◆ **TASK ITEM**: The answer must consist of every record below, reproduced exactly.

(Pixel coordinate grounding data)
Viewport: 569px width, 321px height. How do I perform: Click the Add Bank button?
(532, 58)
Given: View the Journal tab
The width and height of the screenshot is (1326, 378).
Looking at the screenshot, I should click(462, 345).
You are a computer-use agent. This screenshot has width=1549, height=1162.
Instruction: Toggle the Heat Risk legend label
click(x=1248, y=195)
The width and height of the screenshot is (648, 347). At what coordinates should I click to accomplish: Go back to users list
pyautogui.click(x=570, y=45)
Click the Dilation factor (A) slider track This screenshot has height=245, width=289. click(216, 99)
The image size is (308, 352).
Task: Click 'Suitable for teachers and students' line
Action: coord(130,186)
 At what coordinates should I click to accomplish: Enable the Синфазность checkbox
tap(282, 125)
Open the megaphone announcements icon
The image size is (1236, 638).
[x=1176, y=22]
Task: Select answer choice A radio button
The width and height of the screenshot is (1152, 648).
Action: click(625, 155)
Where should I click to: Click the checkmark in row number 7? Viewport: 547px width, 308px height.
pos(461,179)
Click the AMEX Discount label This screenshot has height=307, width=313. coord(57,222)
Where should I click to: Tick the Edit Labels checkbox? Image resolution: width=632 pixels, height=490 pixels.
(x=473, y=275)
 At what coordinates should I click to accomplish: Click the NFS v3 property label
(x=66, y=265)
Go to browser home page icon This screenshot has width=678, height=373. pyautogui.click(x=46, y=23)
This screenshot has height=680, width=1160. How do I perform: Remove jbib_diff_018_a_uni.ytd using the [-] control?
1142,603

◆ **WRITTEN RESPONSE**:
Viewport: 569px width, 321px height. How do I perform: Click the Add Bank button?
(532, 58)
Given: View the Journal tab
The width and height of the screenshot is (1326, 378).
Looking at the screenshot, I should click(462, 345).
You are a computer-use agent. This screenshot has width=1549, height=1162.
Instruction: Toggle the Heat Risk legend label
click(x=1248, y=195)
The width and height of the screenshot is (648, 347). At what coordinates should I click to accomplish: Go back to users list
pyautogui.click(x=570, y=45)
Click the Dilation factor (A) slider track This screenshot has height=245, width=289. click(216, 99)
The image size is (308, 352).
Task: Click 'Suitable for teachers and students' line
Action: coord(130,186)
 At what coordinates should I click to accomplish: Enable the Синфазность checkbox
tap(282, 125)
Open the megaphone announcements icon
The image size is (1236, 638).
[x=1176, y=22]
Task: Select answer choice A radio button
The width and height of the screenshot is (1152, 648).
Action: click(625, 155)
Where should I click to: Click the checkmark in row number 7? Viewport: 547px width, 308px height.
pos(461,179)
Click the AMEX Discount label This screenshot has height=307, width=313. coord(57,222)
Where should I click to: Tick the Edit Labels checkbox? Image resolution: width=632 pixels, height=490 pixels.
(x=473, y=275)
 At what coordinates should I click to accomplish: Click the NFS v3 property label
(x=66, y=265)
Go to browser home page icon This screenshot has width=678, height=373. pyautogui.click(x=46, y=23)
This screenshot has height=680, width=1160. How do I perform: Remove jbib_diff_018_a_uni.ytd using the [-] control?
1142,603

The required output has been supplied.